Add a new flexshare <navigation>Server » File and Print » Flexshares</navigation>.

Name your flexshare (no spaces please) and give it a description (spaces ok) and assign the permissions to the group you just created. Click the Add button.

Enable Web Services on this Flexshare

Click the 'Web' tab. Change the 'Status' to enabled just above the 'Server Name' field. Change the 'Accessibility' if you want external (Internet enabled) access to this share. Enable 'Show Index'. Enable 'SSL/HTTPS'. Enable 'Authentication'.

Once these are selected click 'Update' at the bottom of the page.

After you have completed these steps, change the 'Status' for the general Flexshare at the top of the page just under the 'Name' field. Click the other 'Update' button in this section which is located next to the 'Return to Summary' button.

Honoring Flexshare permission structure

WebDAV is quite aggressive in how it addresses permissions. It will want to make all of the directories and files it modifies or creates to be stamped with Apache being the owner. This will break other flexshare protocols that may also want to share this data. To preserve the permission structure run the following (Assuming you entitled your directory 'my-share-name'):

chmod g+s /var/flexshare/shares/my-share-name
This only partially resolves the issue for honoring permissions. WebDAV will create files with the permissions of READ for the group and WRITE for itself. This means that users using WebDAV can access all the files but users using other protocols can only read the files after WebDAV has touched it.

You also may want to add the following line to your crontab (crontab -e):

  • */15 * * * chmod -R g+w /var/flexshare/shares/my-share-name

Enable DAV in Apache

For this next part, you will need to log in as root to the command line of the server and edit /etc/httpd/conf.d/flex-443.ssl

vi /etc/httpd/conf.d/flex-443.ssl

Find the entry for your Flexshare directory. If you entitled your directory 'my-share-name' it will appear as;

<Directory /var/flexshare/shares/my-share-name>

in the file.

At the end of this section add 'dav on' as a line. Here is an example of the last 4 lines with this added:

      RemoveHandler .php
      AddType application/x-httpd-php-source .php
      dav on

Now that this is added, restart the Apache Web Services with the following:

service httpd restart

Making the share writeable

For this to work right, you will need the bind information from your /etc/kolab/kolab.conf file.

cat /etc/kolab/kolab.conf

We will use the following for the example code to follow. You will need to modify the commands below to include the information specific to your system. In this file you will need the information contained in the following two lines:

bind_dn : cn=manager,cn=internal,dc=system,dc=lan
bind_pw : 5H73OlM6u8v4I9jm

At this point, you will not be able to write to the directory because the Apache Web Services does not have permission to the flexshare. To fix this, create a file called /root/

vi /root/

The file will contain code which will add the apache user to the group you made earlier. Here is what the file looks like and the text you should enter and modify:

dn: cn=dav-group,ou=Groups,ou=Accounts,dc=system,dc=lan
changetype: modify
add: memberUid
memberUid: apache
Note that I use the group for the cn= that I specified earlier in the document

Now, import the file to your ldap directory using the DN and credentials from /etc/kolab/kolab.conf (replace with your specific info)

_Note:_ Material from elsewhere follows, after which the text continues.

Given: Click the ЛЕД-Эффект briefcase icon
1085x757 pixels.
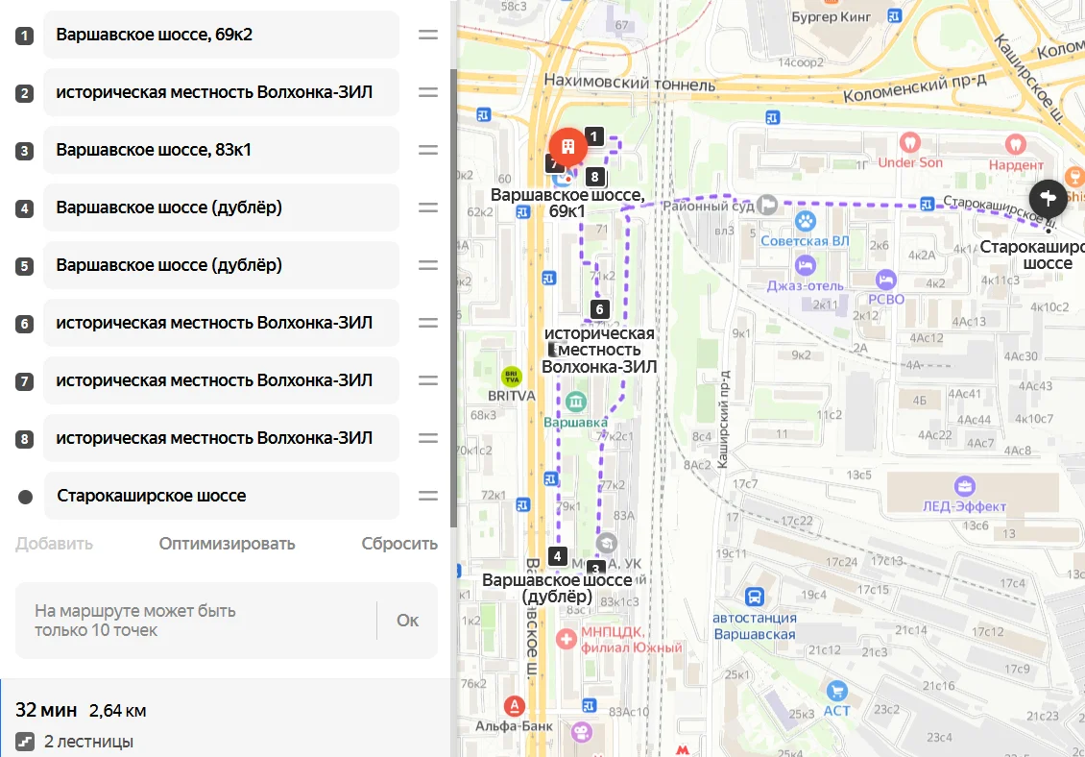Looking at the screenshot, I should 964,485.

ldapmodify -h localhost -D "cn=manager,cn=internal,dc=system,dc=lan" \
-x -w 5H73OlM6u8v4I9jm -f /root/apache.user.ldif

Restart the apache service for good measure:

service httpd restart

Client access

This is all done from the server's perspective. Now you need to connect to this share using a user account that is a member of the group you created.

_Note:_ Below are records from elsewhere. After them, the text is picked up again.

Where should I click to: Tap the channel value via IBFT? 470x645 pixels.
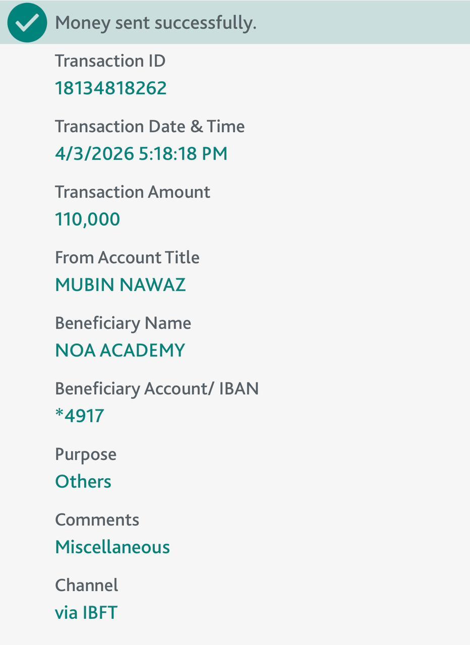(x=86, y=613)
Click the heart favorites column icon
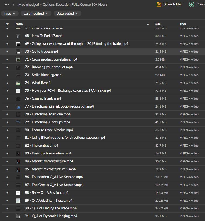 click(x=7, y=24)
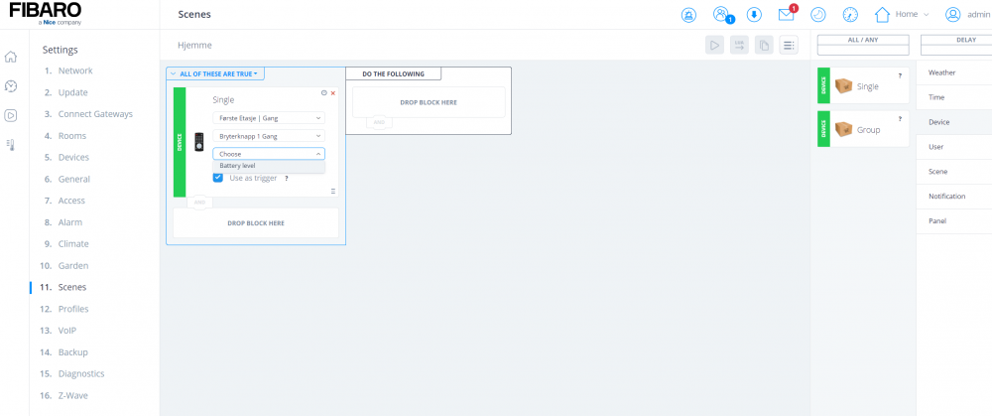Open the gauge meter icon in header
The height and width of the screenshot is (416, 992).
coord(849,15)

Determine the Address for your server

You can use the internal IP address or external IP address (if you configured the flexshare for external access) of the server. If my internal address was was and my internal name resolution for my server was 'server1' and my external name resolution was '' then I could use any of the following:


Mac OSX uses WebDAV very nicely. Open Finder or click on the desktop. <navigation>Go » Connect to Server…</navigation>. In the address bar, type the address for the server. Mac works with WebDAV quite nicely because you can open documents from within applications easily. Nicely done Mr. Jobs.

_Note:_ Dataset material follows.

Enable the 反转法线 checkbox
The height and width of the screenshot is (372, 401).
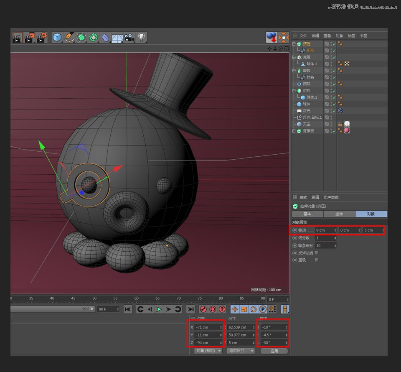point(316,253)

Alternatively you can download and install CyberDuck, the FTP/WebDAV client for Windows and Mac.


This site has some very useful information on creating connections to WebDAV in Windows.

Windows XP can use WebDAV as a 'Network Place'. <navigation>My Network Places » Add a network place » Next » Choose another network location » Next</navigation>

<navigation>Type the URL for the flexshare » Next » Click View Certificate, on the certificate</navigation>

<navigation>Next »Click, 'Install Certificate' » Next » Automatically select… </navigation>

<navigation>Next »Finish » Yes » OK » OK » Yes</navigation>.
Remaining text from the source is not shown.